PROVIDED MATERIAL.

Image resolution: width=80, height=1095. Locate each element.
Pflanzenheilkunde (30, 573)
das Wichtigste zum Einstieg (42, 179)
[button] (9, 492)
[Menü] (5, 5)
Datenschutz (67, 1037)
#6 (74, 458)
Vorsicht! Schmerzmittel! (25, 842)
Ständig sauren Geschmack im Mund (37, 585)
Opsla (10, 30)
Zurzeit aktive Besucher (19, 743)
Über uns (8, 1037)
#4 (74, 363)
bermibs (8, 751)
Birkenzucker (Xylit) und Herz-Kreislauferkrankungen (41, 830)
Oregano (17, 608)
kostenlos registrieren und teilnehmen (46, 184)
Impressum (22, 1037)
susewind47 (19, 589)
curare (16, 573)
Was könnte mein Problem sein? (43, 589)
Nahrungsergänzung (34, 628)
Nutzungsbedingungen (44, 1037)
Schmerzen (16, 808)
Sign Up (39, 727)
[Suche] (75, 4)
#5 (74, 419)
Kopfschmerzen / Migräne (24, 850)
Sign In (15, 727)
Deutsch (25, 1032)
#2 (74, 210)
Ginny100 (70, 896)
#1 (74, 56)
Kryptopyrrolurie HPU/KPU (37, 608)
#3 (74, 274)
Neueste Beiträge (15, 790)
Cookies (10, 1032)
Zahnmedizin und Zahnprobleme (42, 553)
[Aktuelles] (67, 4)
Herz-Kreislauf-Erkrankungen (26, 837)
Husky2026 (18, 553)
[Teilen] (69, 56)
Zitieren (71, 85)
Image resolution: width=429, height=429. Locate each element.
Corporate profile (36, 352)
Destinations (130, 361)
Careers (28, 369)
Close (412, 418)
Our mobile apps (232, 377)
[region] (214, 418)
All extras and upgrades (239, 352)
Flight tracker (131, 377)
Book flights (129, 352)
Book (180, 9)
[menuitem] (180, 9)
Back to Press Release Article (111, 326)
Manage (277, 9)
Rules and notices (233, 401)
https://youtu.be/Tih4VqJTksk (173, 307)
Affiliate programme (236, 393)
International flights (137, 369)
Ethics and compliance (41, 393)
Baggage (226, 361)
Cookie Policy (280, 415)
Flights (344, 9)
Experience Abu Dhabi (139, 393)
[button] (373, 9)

TASK GOAL. Please give the lines of the material above as a Markdown table with the columns "Row" and "Line", numbering each row and leaving out blank lines.

SOLUTION.
| Row | Line |
|---|---|
| 1 | Image resolution: width=80, height=1095. Locate each element. |
| 2 | Pflanzenheilkunde (30, 573) |
| 3 | das Wichtigste zum Einstieg (42, 179) |
| 4 | [button] (9, 492) |
| 5 | [Menü] (5, 5) |
| 6 | Datenschutz (67, 1037) |
| 7 | #6 (74, 458) |
| 8 | Vorsicht! Schmerzmittel! (25, 842) |
| 9 | Ständig sauren Geschmack im Mund (37, 585) |
| 10 | Opsla (10, 30) |
| 11 | Zurzeit aktive Besucher (19, 743) |
| 12 | Über uns (8, 1037) |
| 13 | #4 (74, 363) |
| 14 | bermibs (8, 751) |
| 15 | Birkenzucker (Xylit) und Herz-Kreislauferkrankungen (41, 830) |
| 16 | Oregano (17, 608) |
| 17 | kostenlos registrieren und teilnehmen (46, 184) |
| 18 | Impressum (22, 1037) |
| 19 | susewind47 (19, 589) |
| 20 | curare (16, 573) |
| 21 | Was könnte mein Problem sein? (43, 589) |
| 22 | Nahrungsergänzung (34, 628) |
| 23 | Nutzungsbedingungen (44, 1037) |
| 24 | Schmerzen (16, 808) |
| 25 | Sign Up (39, 727) |
| 26 | [Suche] (75, 4) |
| 27 | #5 (74, 419) |
| 28 | Kopfschmerzen / Migräne (24, 850) |
| 29 | Sign In (15, 727) |
| 30 | Deutsch (25, 1032) |
| 31 | #2 (74, 210) |
| 32 | Ginny100 (70, 896) |
| 33 | #1 (74, 56) |
| 34 | Kryptopyrrolurie HPU/KPU (37, 608) |
| 35 | #3 (74, 274) |
| 36 | Neueste Beiträge (15, 790) |
| 37 | Cookies (10, 1032) |
| 38 | Zahnmedizin und Zahnprobleme (42, 553) |
| 39 | [Aktuelles] (67, 4) |
| 40 | Herz-Kreislauf-Erkrankungen (26, 837) |
| 41 | Husky2026 (18, 553) |
| 42 | [Teilen] (69, 56) |
| 43 | Zitieren (71, 85) |
| 44 | Image resolution: width=429, height=429. Locate each element. |
| 45 | Corporate profile (36, 352) |
| 46 | Destinations (130, 361) |
| 47 | Careers (28, 369) |
| 48 | Close (412, 418) |
| 49 | Our mobile apps (232, 377) |
| 50 | [region] (214, 418) |
| 51 | All extras and upgrades (239, 352) |
| 52 | Flight tracker (131, 377) |
| 53 | Book flights (129, 352) |
| 54 | Book (180, 9) |
| 55 | [menuitem] (180, 9) |
| 56 | Back to Press Release Article (111, 326) |
| 57 | Manage (277, 9) |
| 58 | Rules and notices (233, 401) |
| 59 | https://youtu.be/Tih4VqJTksk (173, 307) |
| 60 | Affiliate programme (236, 393) |
| 61 | International flights (137, 369) |
| 62 | Ethics and compliance (41, 393) |
| 63 | Baggage (226, 361) |
| 64 | Cookie Policy (280, 415) |
| 65 | Flights (344, 9) |
| 66 | Experience Abu Dhabi (139, 393) |
| 67 | [button] (373, 9) |